**Exercise objective:** Beneath this line is the data. Output exactly the lines from the line with "Agatha Christie (91, 742)" to the line with "[Avanzar 10 segundos] (506, 393)", both ends included, and nothing more.

**Data extracts:**
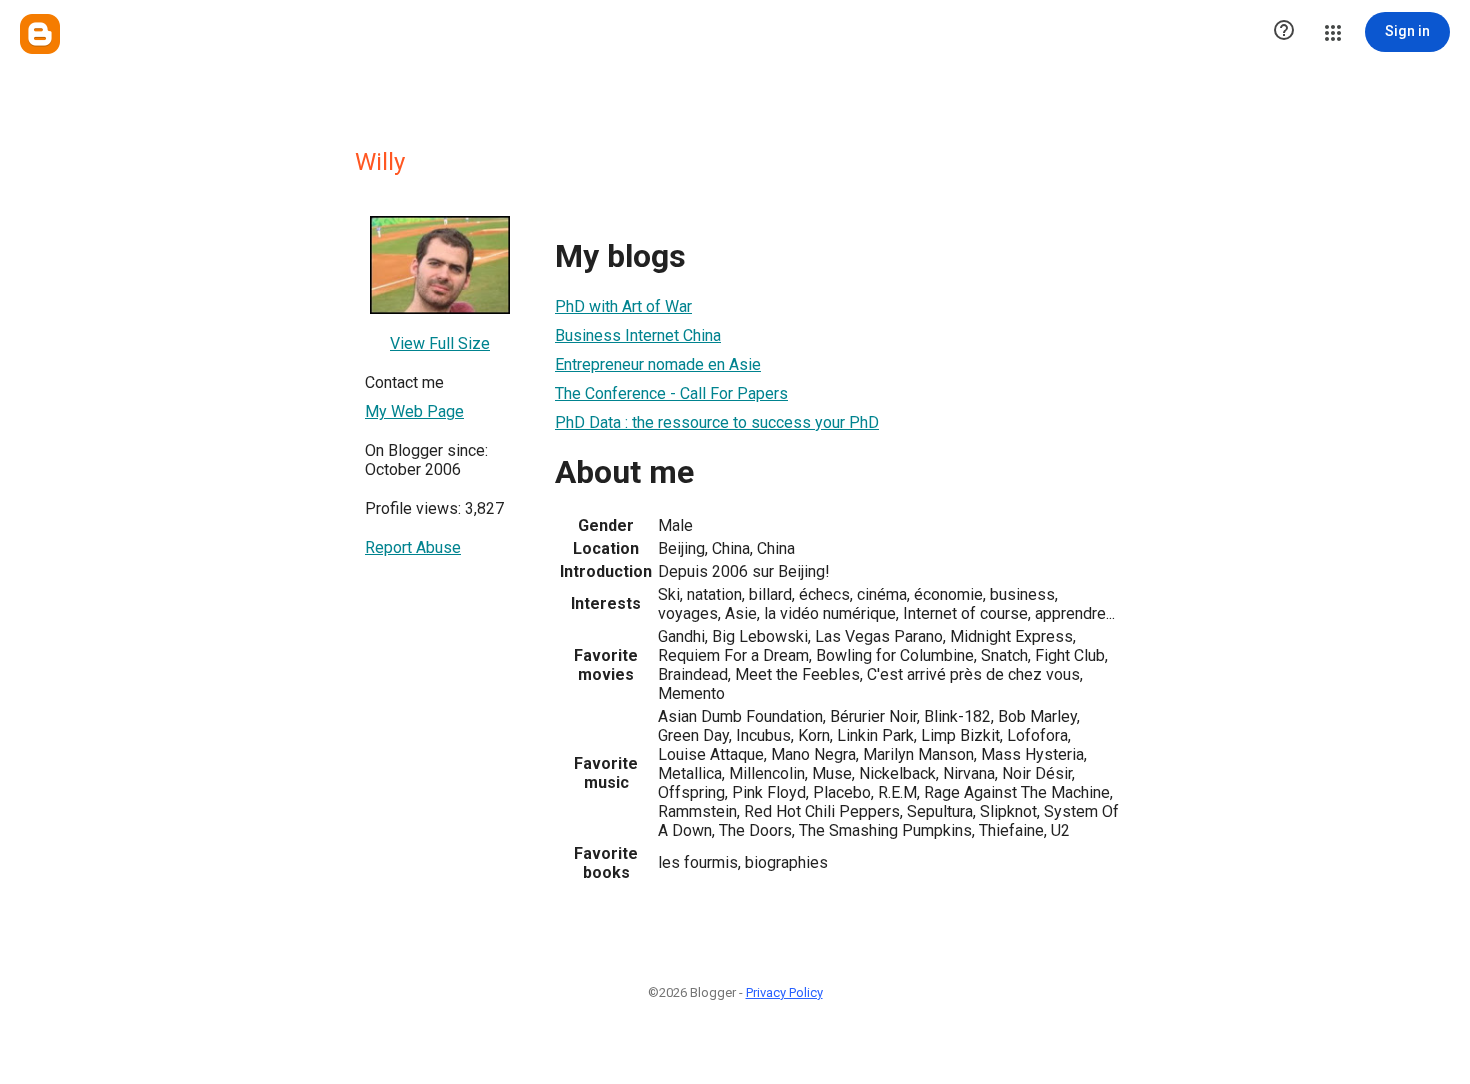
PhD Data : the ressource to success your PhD (717, 422)
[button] (1284, 32)
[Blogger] (40, 34)
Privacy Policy (784, 992)
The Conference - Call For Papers (671, 393)
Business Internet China (638, 335)
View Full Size (440, 343)
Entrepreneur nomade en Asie (658, 364)
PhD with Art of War (623, 306)
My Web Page (414, 411)
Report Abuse (413, 547)
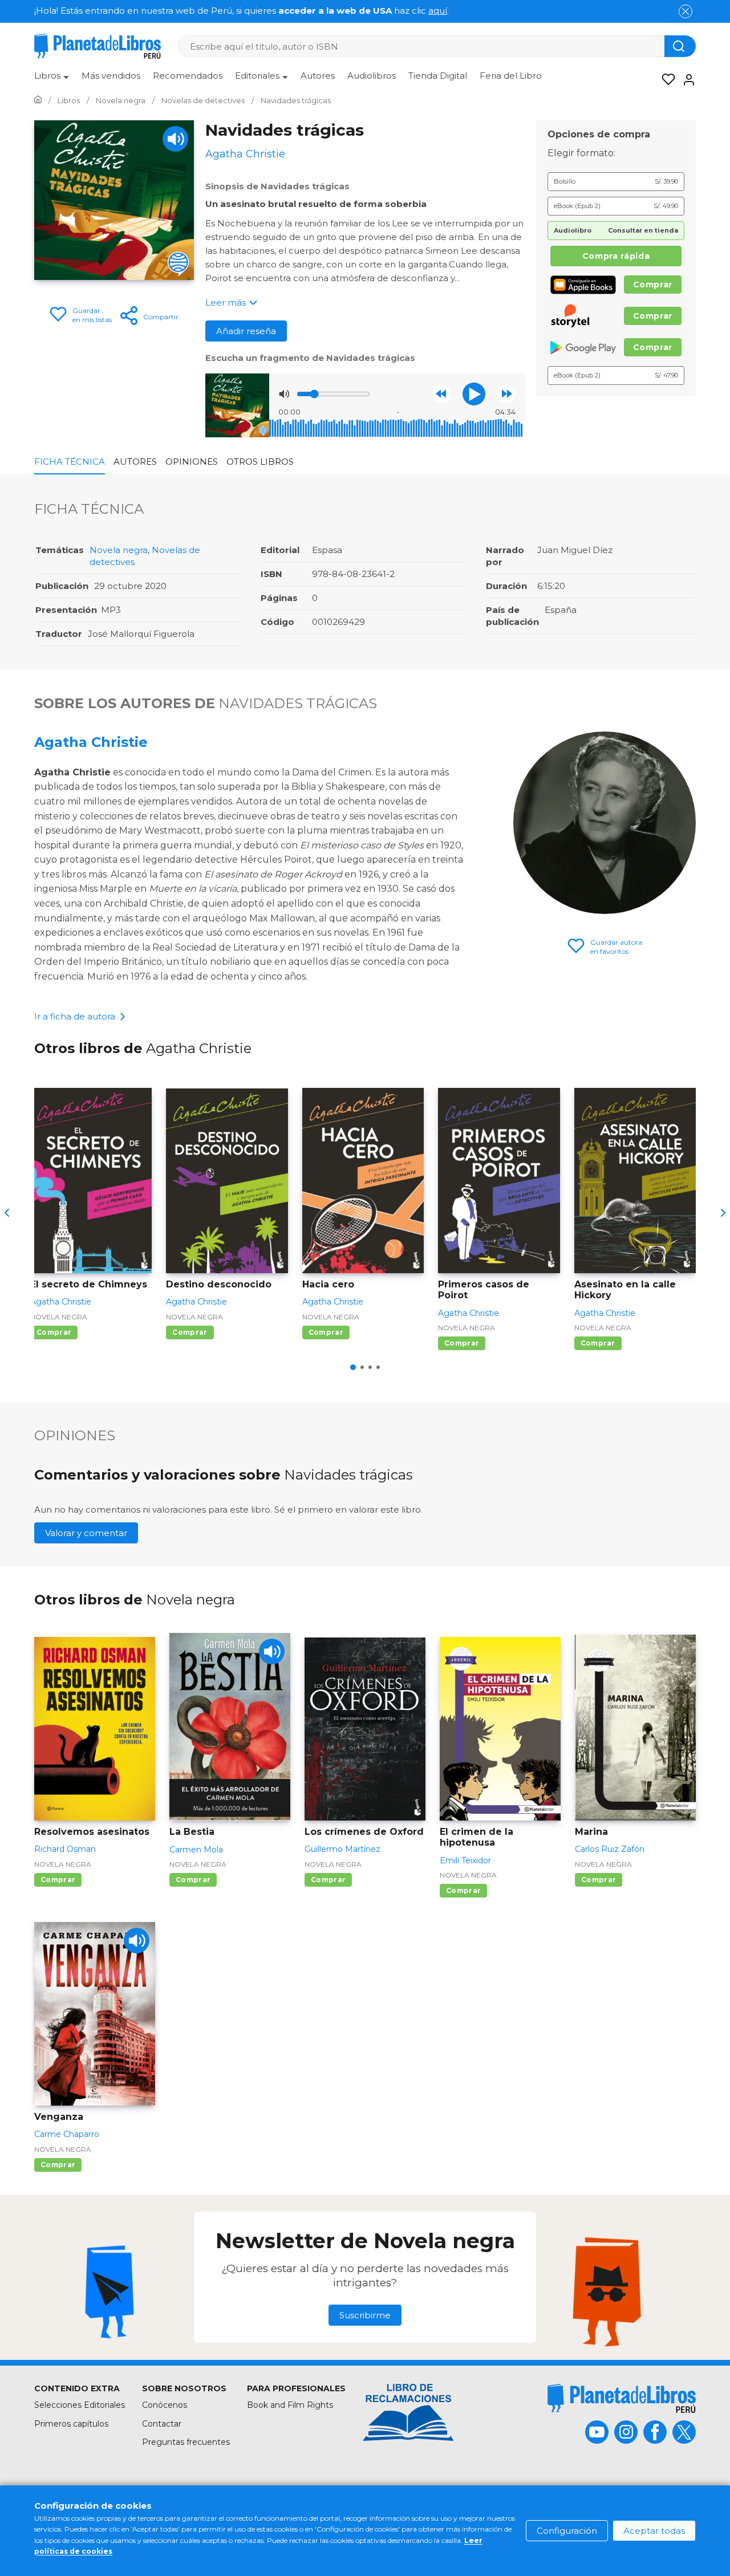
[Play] (175, 139)
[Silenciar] (284, 394)
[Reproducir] (474, 394)
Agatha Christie (91, 742)
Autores (318, 75)
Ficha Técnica (69, 461)
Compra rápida (616, 256)
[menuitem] (51, 80)
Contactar (161, 2424)
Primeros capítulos (71, 2424)
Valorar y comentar (86, 1532)
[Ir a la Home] (38, 100)
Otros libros (260, 461)
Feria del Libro (511, 75)
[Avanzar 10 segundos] (506, 393)
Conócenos (164, 2405)
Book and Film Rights (290, 2405)
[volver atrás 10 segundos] (441, 393)
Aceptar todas (654, 2530)
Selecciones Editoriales (79, 2405)
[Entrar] (685, 80)
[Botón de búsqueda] (680, 46)
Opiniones (191, 461)
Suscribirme (365, 2315)
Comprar (652, 284)
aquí (437, 10)
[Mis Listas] (665, 80)
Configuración (567, 2530)
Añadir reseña (246, 331)
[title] (622, 2398)
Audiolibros (371, 75)
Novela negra (119, 550)
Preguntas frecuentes (186, 2442)
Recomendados (187, 75)
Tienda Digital (437, 75)
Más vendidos (111, 75)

**Answer box:**
Agatha Christie (91, 742)
Autores (318, 75)
Ficha Técnica (69, 461)
Compra rápida (616, 256)
[menuitem] (51, 80)
Contactar (161, 2424)
Primeros capítulos (71, 2424)
Valorar y comentar (86, 1532)
[Ir a la Home] (38, 100)
Otros libros (260, 461)
Feria del Libro (511, 75)
[Avanzar 10 segundos] (506, 393)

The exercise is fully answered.